Tom Clemo, Tualatin Valley Fire & Rescue’s chief of staff, was touring the Oregon Department of Transportation’s operations center in downtown Portland last summer when the aha! moment happened. TVF&R handles 32,000 emergency calls a year. It is the state’s second-largest department, behind Portland, and covers 210 square miles….” (read full story)

These are fascinating stories for a number of reasons, though for the moment I ask you to leave aside the fact that in some countries, these jobs are handled by or with the public health care system. In the U.S. fire departments and courts do these things. It is logical in some respects, for us. The health care system is not doing these jobs, the jails cannot do them. Fire departments have managed emergency transport services and tendered immediate on-location first aid for decades (centuries?). Courts and D.A.s and all others connected with the revolving courthouse and jail doors for drug and alcohol addicts are tired of waiting for others to come up with solutions.

The TVF&R team and the Drug Court innovators both, have also masterfully navigated an extraordinarily complex organizational, public relations, and management journey involving many people, government and private entities, competing and complimentary interests, and seemingly have done so with good humor and energy and ideas remaining for the days ahead.

We could go on for a long time about the dynamics of these two successful initiatives, and I haven’t even mentioned the amount of money and lives saved, but will instead make the beginning of a case for doing the same thing in the Equal Access to Justice community, in which public law libraries play a pivotal yet virtually invisible role.

Several months ago I proposed to a group of public law librarians and counsel to the Interim Judiciary Committee that the Oregon Legislature appoint an Oregon public law library task force, with the following goals. It was a rough draft and mean primarily as a starting point for further discussion:

1) Oregon public law libraries will become active partners with statewide legal service providers to explore and develop types of cooperative agreements that will lead to reduced costs and an increase in legal assistance to all Oregonians.

2) Task force members will identify any other statewide access to justice initiatives that could be developed by encouraging representatives from the following entities to work together to improve the delivery of legal services, through sharing resources (physical and digital, i.e. books and databases) and other cooperative agreements.

3) Task force members will identify specific actions through which cost savings can be achieved, through the formation of a database licensing consortium among the county law libraries or any other method of streamlining the purchase and delivery of online legal research database service to members of the Oregon State Bar, to pro se litigants, and to all county law libraries.

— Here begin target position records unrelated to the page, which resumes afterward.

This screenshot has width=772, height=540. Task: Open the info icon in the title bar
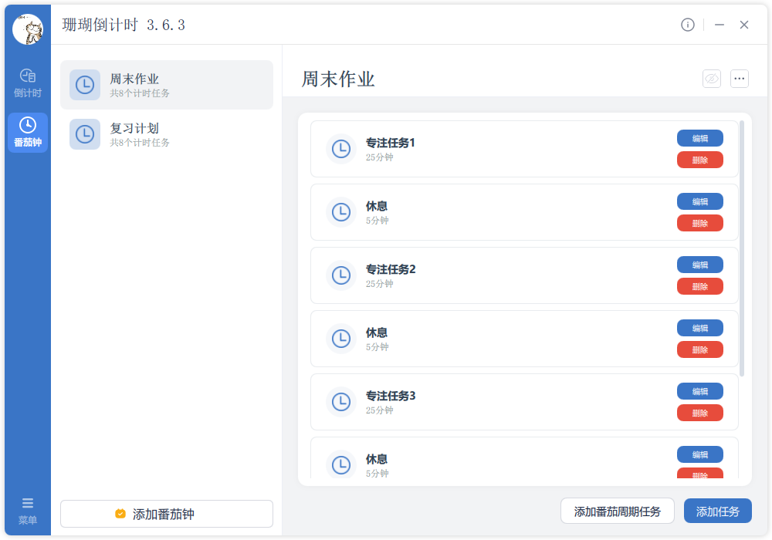click(688, 25)
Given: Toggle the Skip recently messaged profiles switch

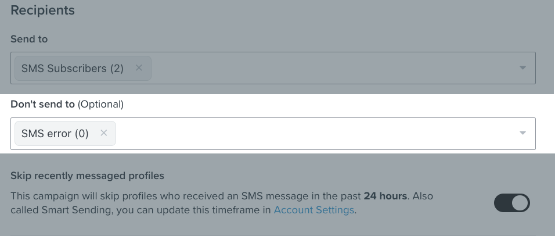Looking at the screenshot, I should click(x=511, y=203).
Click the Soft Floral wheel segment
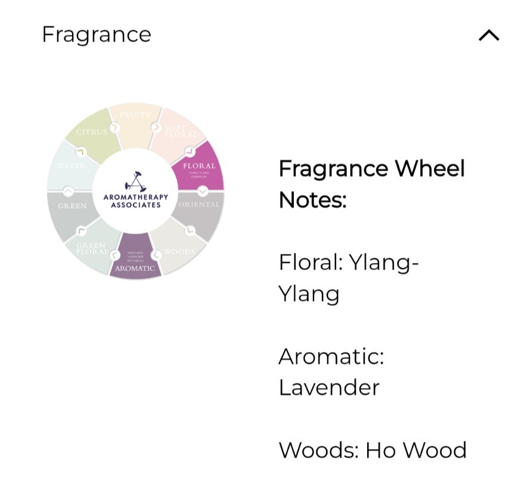The width and height of the screenshot is (515, 485). coord(178,134)
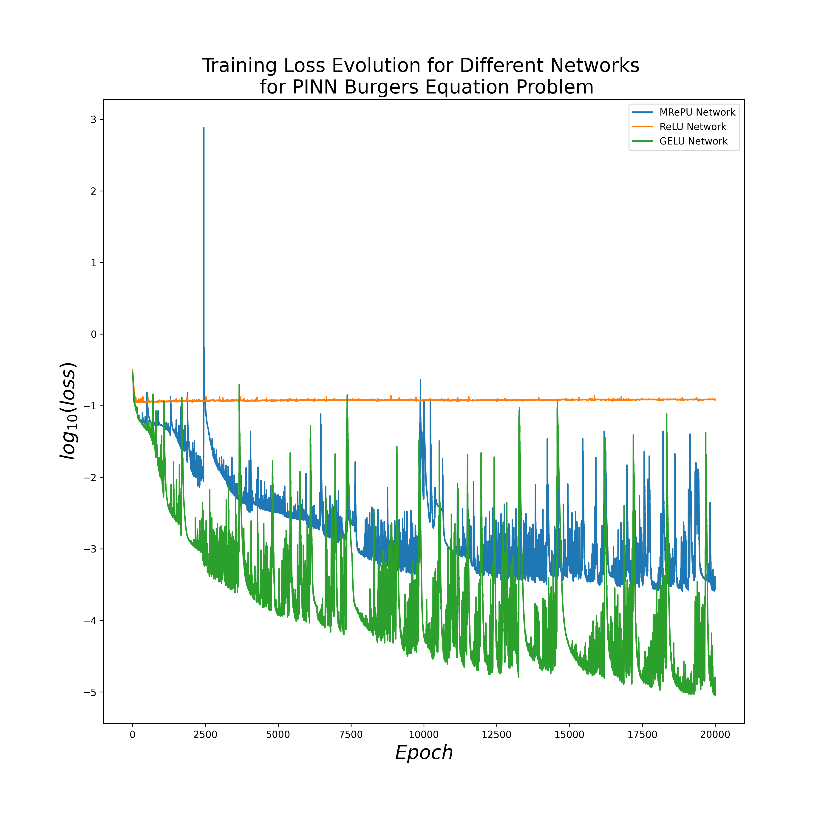This screenshot has height=827, width=827.
Task: Click the y-axis tick label −3
Action: [x=90, y=549]
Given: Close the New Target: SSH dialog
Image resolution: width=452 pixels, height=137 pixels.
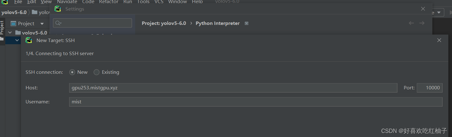Looking at the screenshot, I should [x=439, y=40].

The partners I have in mind include these:

1) Oregon State Bar (OSB) (including the Lawyer’s Campaign for Equal Justice)
2) OSB Debtor-Creditor, Consumer Law, and Sole and Small Law Firm Practitioner Sections
3) Legal Aid Services of Oregon (LASO)
4) Oregon State Law Library
5) Oregon Judicial Department
6) Oregon Council of County Law Libraries (OCCLL) (2 county law library representatives, at least one of whom will be from a small/rural county law library)
7) Law School Libraries
8) Association of Oregon Counties (AOC
9) State Law Library (many people take their legal problems to their public libraries)
10) At least one member of the non-attorney public, perhaps someone who has been a pro se litigant

I’ll write more about this in coming days.